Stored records
---
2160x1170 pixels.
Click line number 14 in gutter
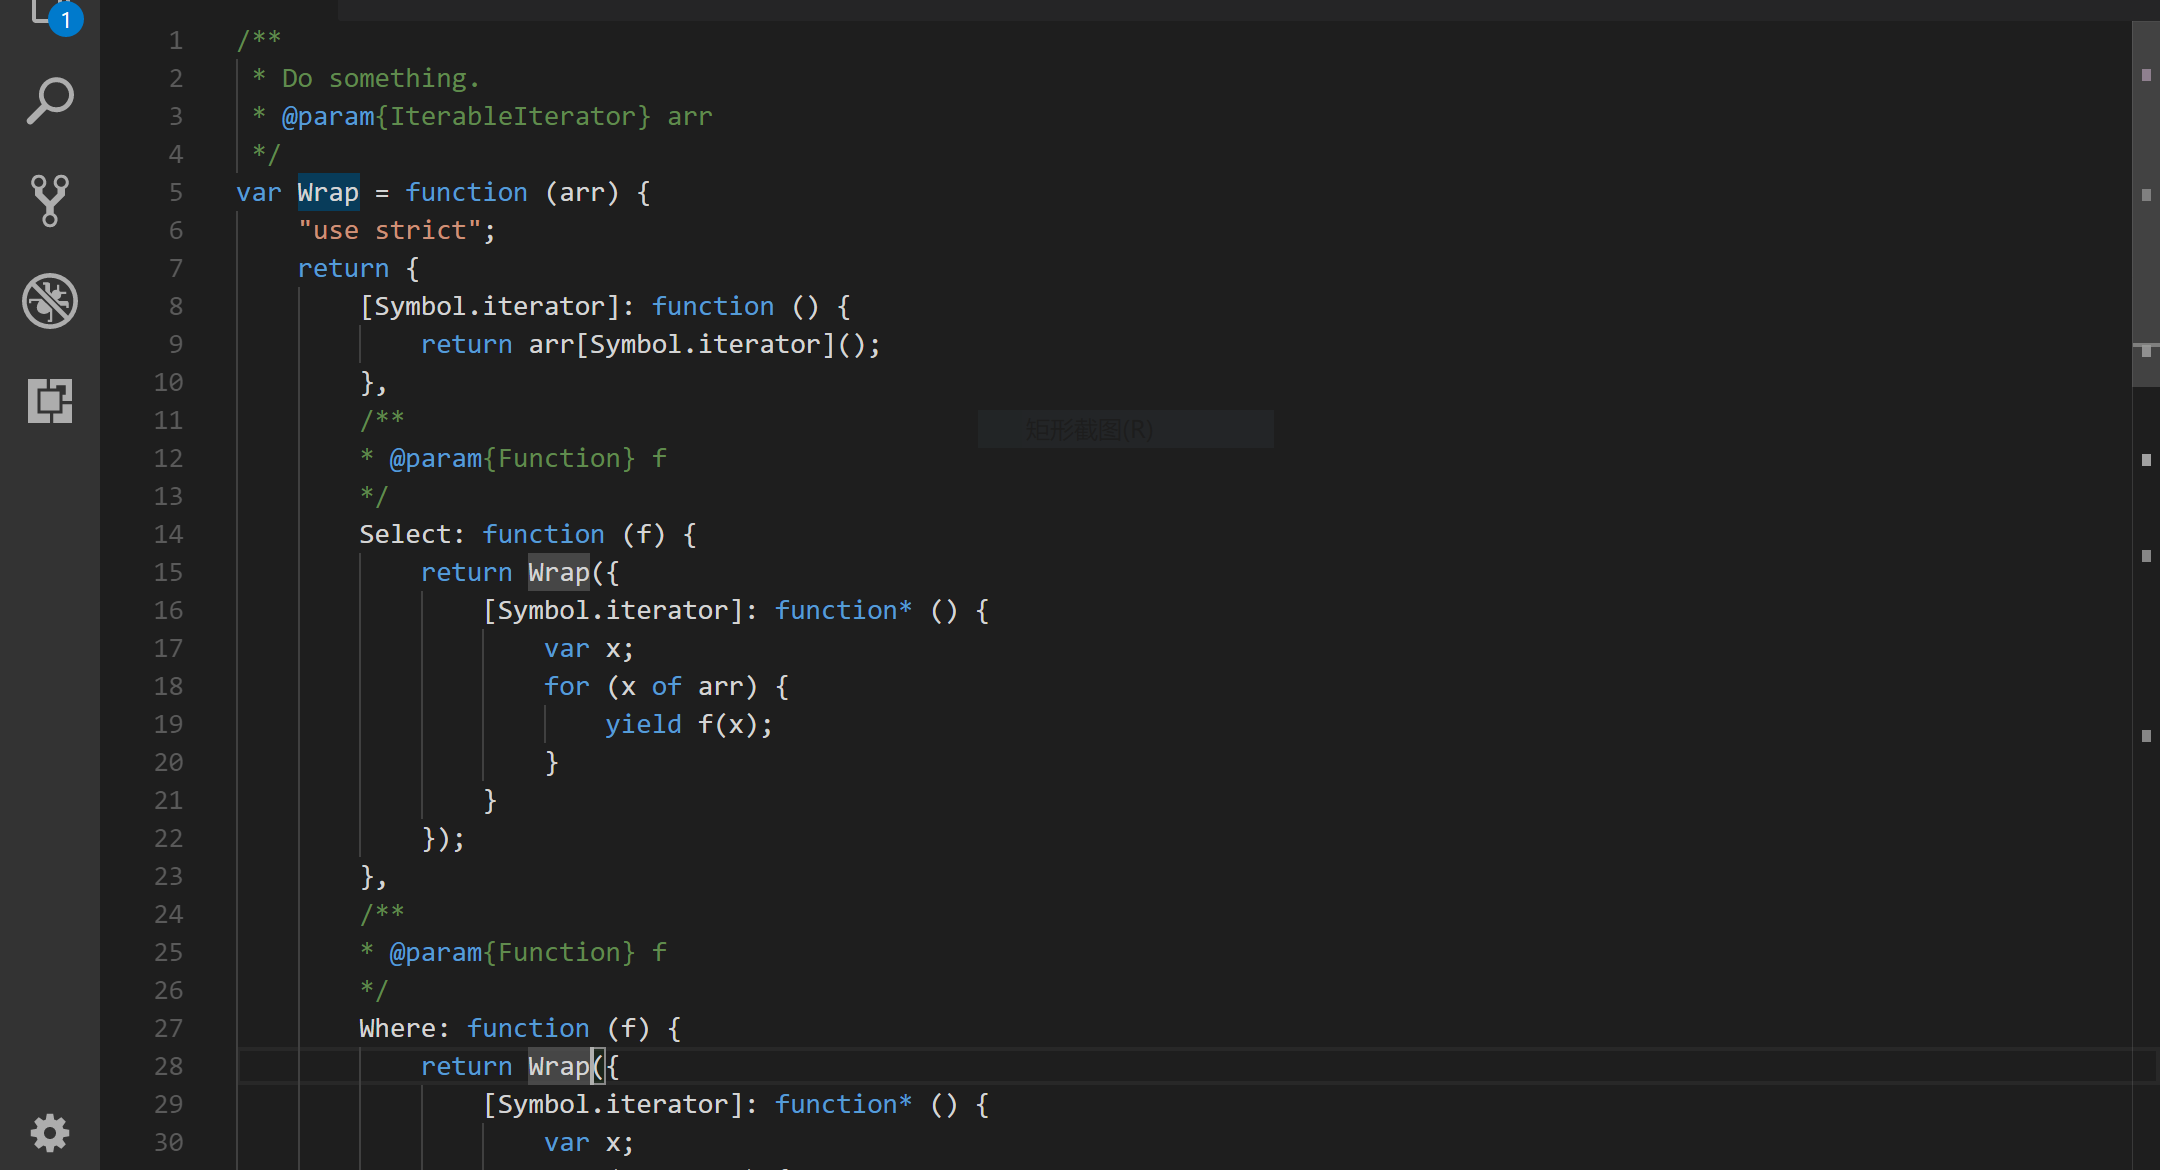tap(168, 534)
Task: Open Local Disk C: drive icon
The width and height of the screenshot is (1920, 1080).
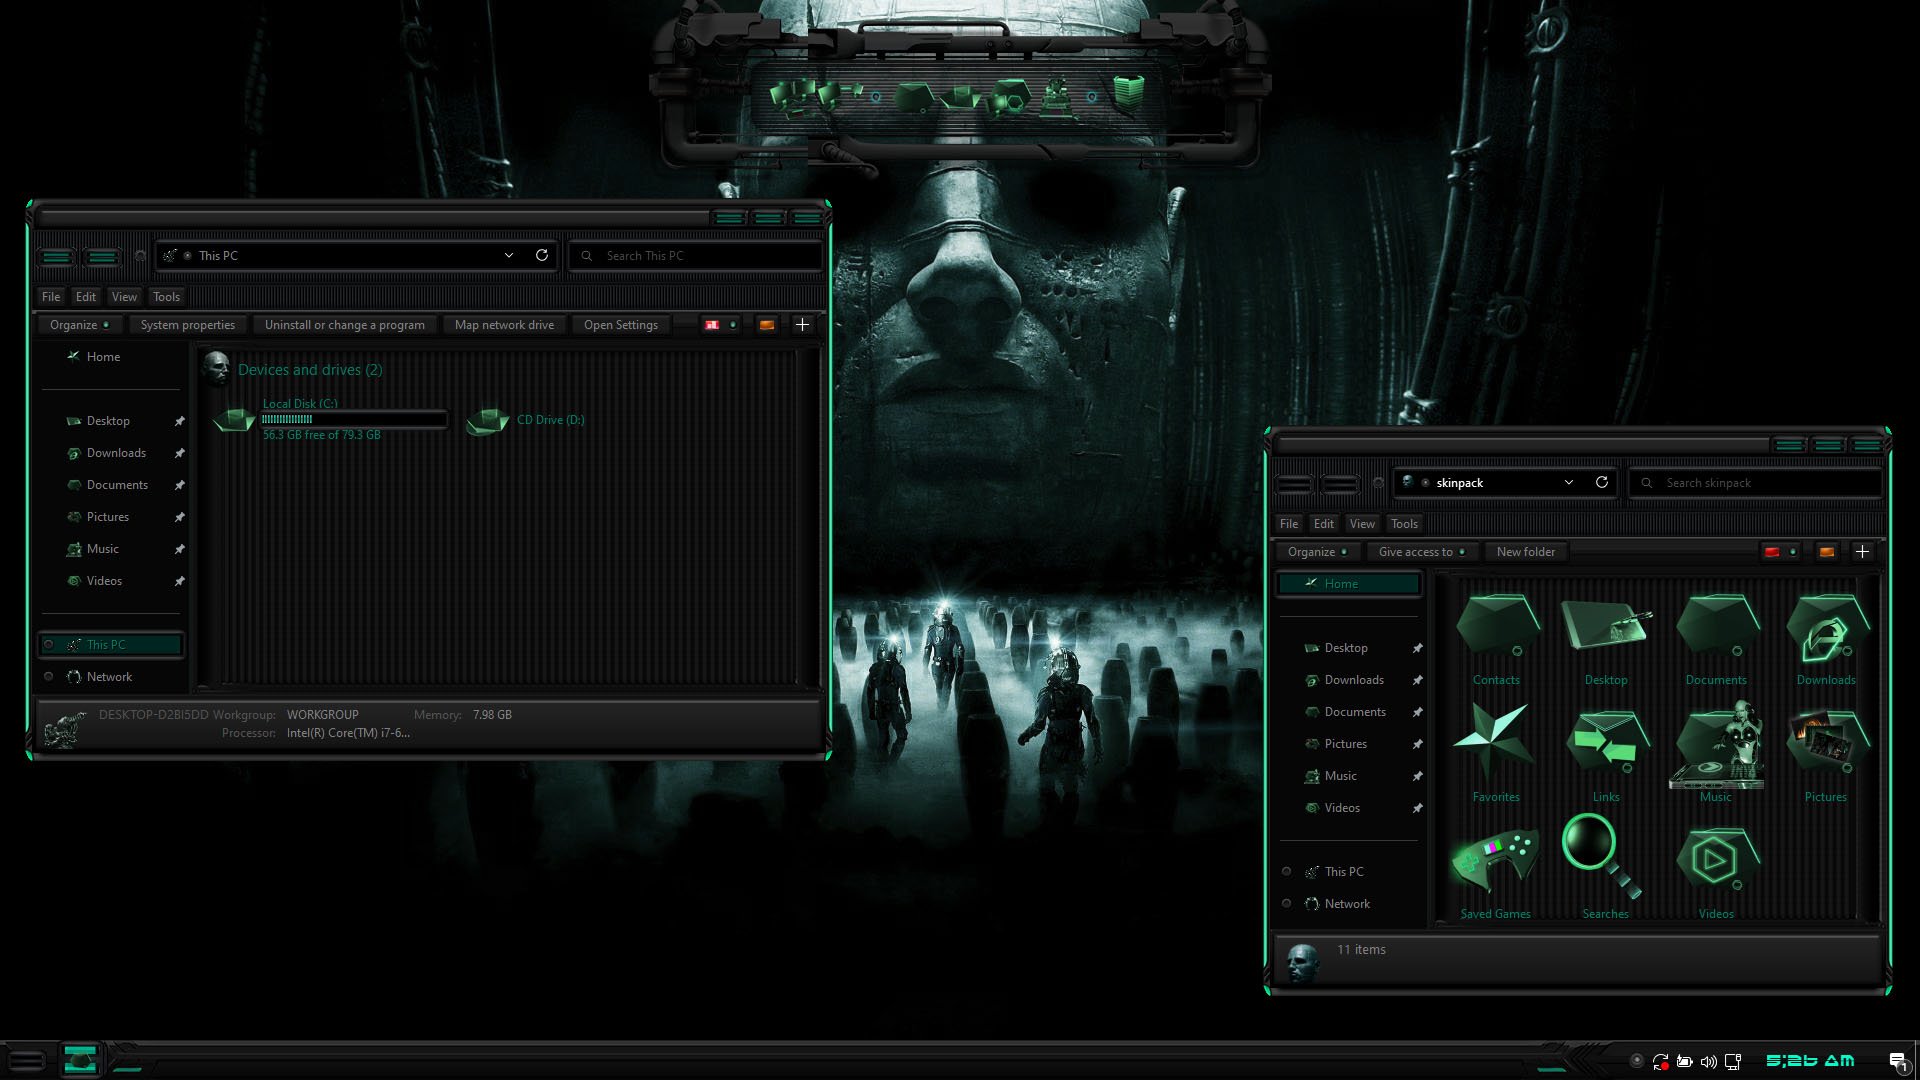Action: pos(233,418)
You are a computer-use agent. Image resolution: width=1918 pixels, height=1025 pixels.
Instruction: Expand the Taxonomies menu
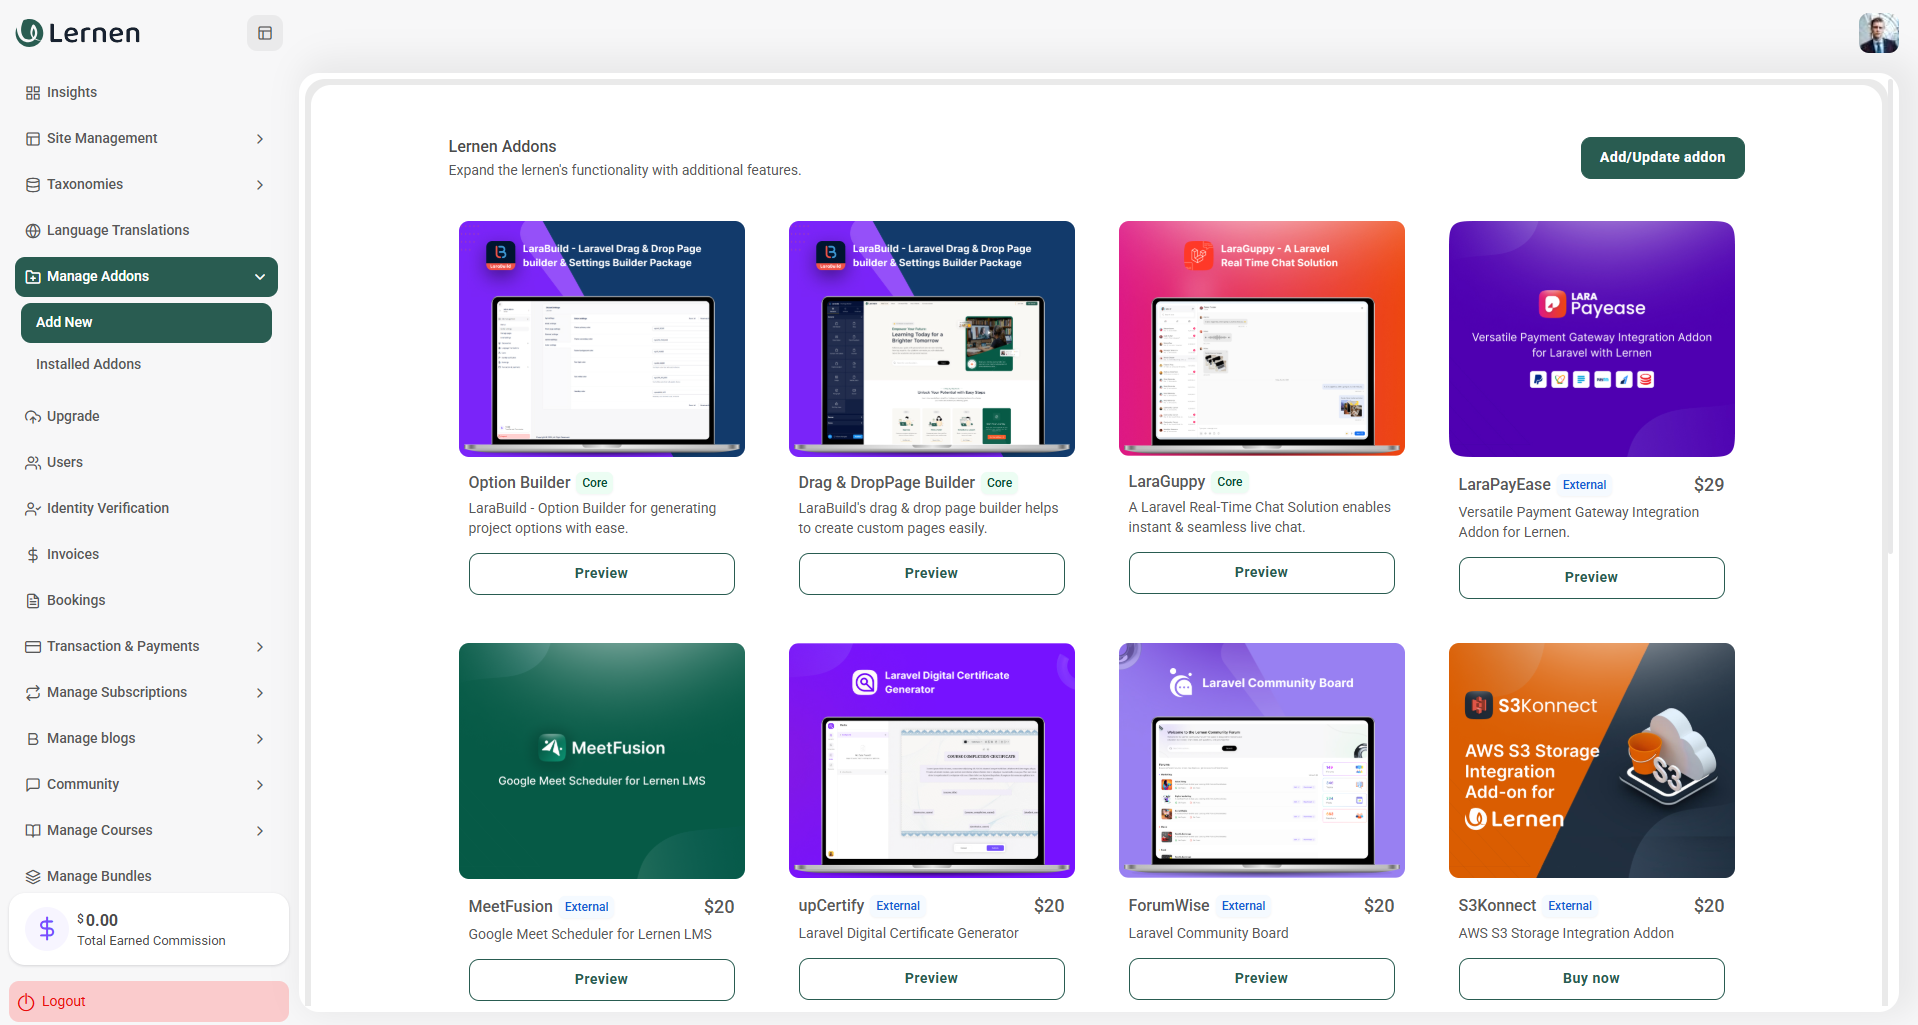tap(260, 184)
---
→ **What you are asked to do**: Without including any images, output the data exactly as given.

→ **Answer box**:
2160x1170 pixels.
Click line number 14 in gutter
tap(168, 534)
Task: Open Local Disk C: drive icon
The width and height of the screenshot is (1920, 1080).
Action: pos(233,418)
You are a computer-use agent. Image resolution: width=1918 pixels, height=1025 pixels.
Instruction: Expand the Taxonomies menu
tap(260, 184)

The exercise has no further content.